Land Rover’s Range Rover Sport line of vehicles has always been something of a jack-of-all-trades blending off-road ability with on-road competence, but in 2018 the Range Rover Sport P400e will do even more.
The British SUV specialist took TMR to Los Angeles for an advanced preview of its first production plug-in hybrid powertrain which allows the Sport to travel short distances on electric power alone, and promises to deliver diesel-like touring range with the assistance of a four-cylinder turbo petrol engine.
Vehicle Style: Prestige large SUV
Price: $146,600 plus on-road costs
Engine/trans: 297kW/640Nm 2.0-litre 4cyl turbo petrol/electric hybrid | 8spd automatic
Fuel Economy Claimed: 2.8 l/100km
Due to arrive in Australian showrooms in the middle of 2018 as part of a heavily-updated line-up, the Range Rover Sport 400e will be exclusively available in mid-level HSE trim and sits in the centre of the Range Rover Sport range, priced from $146,600 plus on-road costs.
Apart from addition of the plug-in hybrid, all Range Rover Sport versions receive modified bumpers, revised headlights and an interior overhaul that sees the inclusion of the dual digital-screen centre console first introduced on the stylish Range Rover Velar earlier this year.
ON THE ROAD
The Range Rover Sport P400e, as the plug-in hybrid is officially called, combines a 2.0-litre turbocharged petrol engine that produces 221kW with an 85kW electric motor to deliver total combined outputs of 297kW and 620Nm.
Those figures make the new variant the third most powerful of the Sport models behind the flagship supercharged V8 models with 386kW in regular form and 423kW in the high-performance SVR specification.
Land Rover claims the P400e can accelerate from 0-100km/h in 6.7 seconds and onto a top speed of 220km/h while using an average of 2.8L/100km with the ability to travel up to 51km on battery power alone.
The British carmaker says the 13.1kWh battery, which is mounted under the boot of the vehicle, can be fully recharged in as little as 2 hours and 45 minutes when using an optional 32amp wall box or 7 hours and 30 minutes on the 10amp household charging cable that is supplied with the vehicle.
Like all Land Rovers, the powertrain is hooked-up to a multi-mode four-wheel drive transmission with a low-range transfer case and has an eight-speed automatic gearbox, uniquely fitted with dual wet-clutch packs on the hybrid rather than a conventional torque converter.
Our preview drive in a pre-production model began in downtown LA and took in a combination of freeway, urban and rural roads to end at a four-wheel drive track in the hills behind Malibu.

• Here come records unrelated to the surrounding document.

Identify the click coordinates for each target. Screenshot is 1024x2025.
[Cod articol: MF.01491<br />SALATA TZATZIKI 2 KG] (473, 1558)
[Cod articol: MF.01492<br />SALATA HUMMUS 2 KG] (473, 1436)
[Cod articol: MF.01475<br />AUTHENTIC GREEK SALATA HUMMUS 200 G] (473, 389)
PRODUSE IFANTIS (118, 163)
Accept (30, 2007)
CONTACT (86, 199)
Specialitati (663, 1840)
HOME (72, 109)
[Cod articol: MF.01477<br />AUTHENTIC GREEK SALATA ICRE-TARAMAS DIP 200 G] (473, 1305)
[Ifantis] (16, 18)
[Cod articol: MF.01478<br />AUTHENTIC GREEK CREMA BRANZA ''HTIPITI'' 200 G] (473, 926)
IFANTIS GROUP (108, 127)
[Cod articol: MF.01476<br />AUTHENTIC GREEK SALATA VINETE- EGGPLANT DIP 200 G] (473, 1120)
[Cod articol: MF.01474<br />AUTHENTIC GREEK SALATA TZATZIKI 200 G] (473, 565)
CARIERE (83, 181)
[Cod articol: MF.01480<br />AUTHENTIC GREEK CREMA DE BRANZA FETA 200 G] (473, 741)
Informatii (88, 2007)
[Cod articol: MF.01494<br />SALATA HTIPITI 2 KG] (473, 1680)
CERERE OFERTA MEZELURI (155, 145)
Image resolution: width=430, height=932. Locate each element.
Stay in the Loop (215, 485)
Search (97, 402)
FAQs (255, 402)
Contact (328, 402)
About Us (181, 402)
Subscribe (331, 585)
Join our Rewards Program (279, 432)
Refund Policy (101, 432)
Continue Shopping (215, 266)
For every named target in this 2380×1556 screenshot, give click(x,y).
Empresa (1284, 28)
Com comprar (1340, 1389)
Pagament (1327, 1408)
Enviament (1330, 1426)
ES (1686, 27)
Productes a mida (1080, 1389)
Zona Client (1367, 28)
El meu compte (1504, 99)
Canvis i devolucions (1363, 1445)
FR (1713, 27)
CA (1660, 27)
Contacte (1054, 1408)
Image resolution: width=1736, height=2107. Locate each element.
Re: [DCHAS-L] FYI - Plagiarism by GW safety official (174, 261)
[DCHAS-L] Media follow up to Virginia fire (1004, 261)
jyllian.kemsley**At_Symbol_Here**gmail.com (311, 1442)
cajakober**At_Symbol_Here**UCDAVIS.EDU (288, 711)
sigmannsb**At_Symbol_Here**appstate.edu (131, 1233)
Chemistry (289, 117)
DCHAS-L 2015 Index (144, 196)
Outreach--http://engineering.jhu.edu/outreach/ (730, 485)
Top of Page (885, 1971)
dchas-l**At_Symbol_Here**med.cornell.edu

With a fully charged battery pack, the Rangie Sport crept silently through the congested city streets without any compromise in performance with the powertrain locked in full EV mode.
The EV drive setting is one of three driving modes that also includes the default Hybrid setting that mixes the use of the combined engines, and a Save function that prevents the battery from dropping below a user-selected level.
There’s also a Predictive Energy Optimisation function that, when entering a destination in the nav system, uses the GPS data to intelligently map out when to use the battery power for maximum efficiency.
Despite having to push more than two tonnes, the electric motor gets the Rangie Sport moving away briskly.
Switching to the Hybrid setting on the freeway, the Sport P400e continues using the electric motor only while crawling along in heavy traffic, with the petrol engine chiming in when quick bursts of acceleration are required to change lanes and then at cruising speeds.
The two engines work together rather invisibly, but the automatic gearbox betrayed a tendency to snatch between gears, particularly in the lower ratios.
It’s an issue Land Rover’s engineers say they are aware of and are still working on ironing out in the months before the car officially goes on sale.
The four-cylinder itself feels perky enough and revs cleanly across its powerband, but can feel strained when pushed hard and lacks the aural character of the supercharged petrol V6 and V8 models above it.
The Range Rover Sport 400e delivers on its promise of adding improved fuel efficiency to the already impressive range of abilities built into the Sport model range.
The updated interior elevates the ambience of what was already a luxurious cabin, particularly the addition of the dual-screen console with its high-res, high-tech layout, the configurable digital instrument cluster, and the new steering wheel with its touch-sensitive haptic controls.
They all combine to add an element of modernity against a backdrop of traditional luxury with sumptuous leathers, comfortable high-set seats, and plenty of space across the five-passenger interior.
Don’t expect to see the new model appear in every upmarket shopping complex car park. The P400e will appeal to a unique group looking beyond the wall of luxury SUVs that already exist for something that does it all while treading a little lighter on the planet.
Though that niche may only be a narrow one, expect it to grow in the coming years, and as this first-taste proves Land Rover is more than ready to step up to the plate when buyers come searching.